Объясните, пожалуйста, опираясь на фрагмент страницы, почему уважение и поддержка окружающих взрослых были так необходимы для развития души и разума.

ФРАГМЕНТ СТРАНИЦЫ
···

Ее муж, математик и метеоролог, тоже меня очень поддерживал. Он никогда не забывал спросить меня о последнем проекте, прочитанных книгах, изучаемых мною животных. Он очень серьезно говорил со мной о науке и медицине и всячески одобрял мое стремление идти за своей мечтой. Он, как и мой отец, был увлечен естественными науками и мог подолгу рассказывать, как физика, математика и философия, подобно ревнивым женам, требуют абсолютной отдачи и внимания. Только сейчас я могу по достоинству оценить ту серьезность, с которой меня воспринимали окружающие взрослые. Позже находилось немало коллег, которые советовали мне умерить амбиции и придержать коней. И только сейчас я понимаю, насколько необходимы были эти уважение и поддержка для развития моей души и разума. Страстные натуры очень ранимы. Мне действительно повезло расти в окружении людей увлеченных.

···

ИСХОДНЫЕ ДАННЫЕ
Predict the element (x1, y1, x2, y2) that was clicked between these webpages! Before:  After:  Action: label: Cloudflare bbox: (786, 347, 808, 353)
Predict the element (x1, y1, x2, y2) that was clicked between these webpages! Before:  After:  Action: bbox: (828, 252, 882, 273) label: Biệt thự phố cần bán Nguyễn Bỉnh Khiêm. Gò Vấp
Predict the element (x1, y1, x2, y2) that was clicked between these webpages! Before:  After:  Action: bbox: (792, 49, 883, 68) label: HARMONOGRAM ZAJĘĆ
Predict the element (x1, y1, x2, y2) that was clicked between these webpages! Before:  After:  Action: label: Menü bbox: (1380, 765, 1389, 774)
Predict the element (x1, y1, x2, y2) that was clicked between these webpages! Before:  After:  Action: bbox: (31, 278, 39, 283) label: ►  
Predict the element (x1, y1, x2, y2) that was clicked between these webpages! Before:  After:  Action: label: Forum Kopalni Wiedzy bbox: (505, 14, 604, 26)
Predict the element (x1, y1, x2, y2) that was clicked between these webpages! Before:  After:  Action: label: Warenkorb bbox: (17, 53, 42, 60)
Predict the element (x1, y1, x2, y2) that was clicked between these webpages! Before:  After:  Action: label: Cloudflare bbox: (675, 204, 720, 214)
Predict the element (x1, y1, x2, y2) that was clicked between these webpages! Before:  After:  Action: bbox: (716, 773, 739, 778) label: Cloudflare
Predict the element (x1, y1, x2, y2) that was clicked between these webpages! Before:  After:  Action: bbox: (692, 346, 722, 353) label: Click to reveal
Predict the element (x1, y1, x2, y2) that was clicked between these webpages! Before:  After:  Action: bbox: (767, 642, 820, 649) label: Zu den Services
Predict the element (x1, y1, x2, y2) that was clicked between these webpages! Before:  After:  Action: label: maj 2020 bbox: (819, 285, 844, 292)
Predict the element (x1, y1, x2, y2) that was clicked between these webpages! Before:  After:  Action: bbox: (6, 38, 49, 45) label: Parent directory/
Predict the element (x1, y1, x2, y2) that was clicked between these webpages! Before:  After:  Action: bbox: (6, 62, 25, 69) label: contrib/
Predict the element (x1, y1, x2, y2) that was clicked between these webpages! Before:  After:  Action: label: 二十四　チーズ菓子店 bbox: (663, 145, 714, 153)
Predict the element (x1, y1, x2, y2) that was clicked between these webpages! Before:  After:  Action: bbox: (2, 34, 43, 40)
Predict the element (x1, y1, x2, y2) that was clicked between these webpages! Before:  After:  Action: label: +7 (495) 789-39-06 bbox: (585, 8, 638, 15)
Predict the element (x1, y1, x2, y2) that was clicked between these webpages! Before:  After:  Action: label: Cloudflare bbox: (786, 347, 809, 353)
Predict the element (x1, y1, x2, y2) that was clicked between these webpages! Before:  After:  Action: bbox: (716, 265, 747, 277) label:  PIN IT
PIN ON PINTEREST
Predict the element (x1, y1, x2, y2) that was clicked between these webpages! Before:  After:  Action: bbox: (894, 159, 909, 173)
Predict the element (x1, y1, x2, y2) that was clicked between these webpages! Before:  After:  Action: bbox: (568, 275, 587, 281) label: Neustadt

···

РЕШЕНИЕ ЗАДАЧИ
Во фрагменте это объясняется тем, что страстные натуры очень ранимы. Поэтому серьезное отношение взрослых и одобрение стремления идти за мечтой были важны для развития.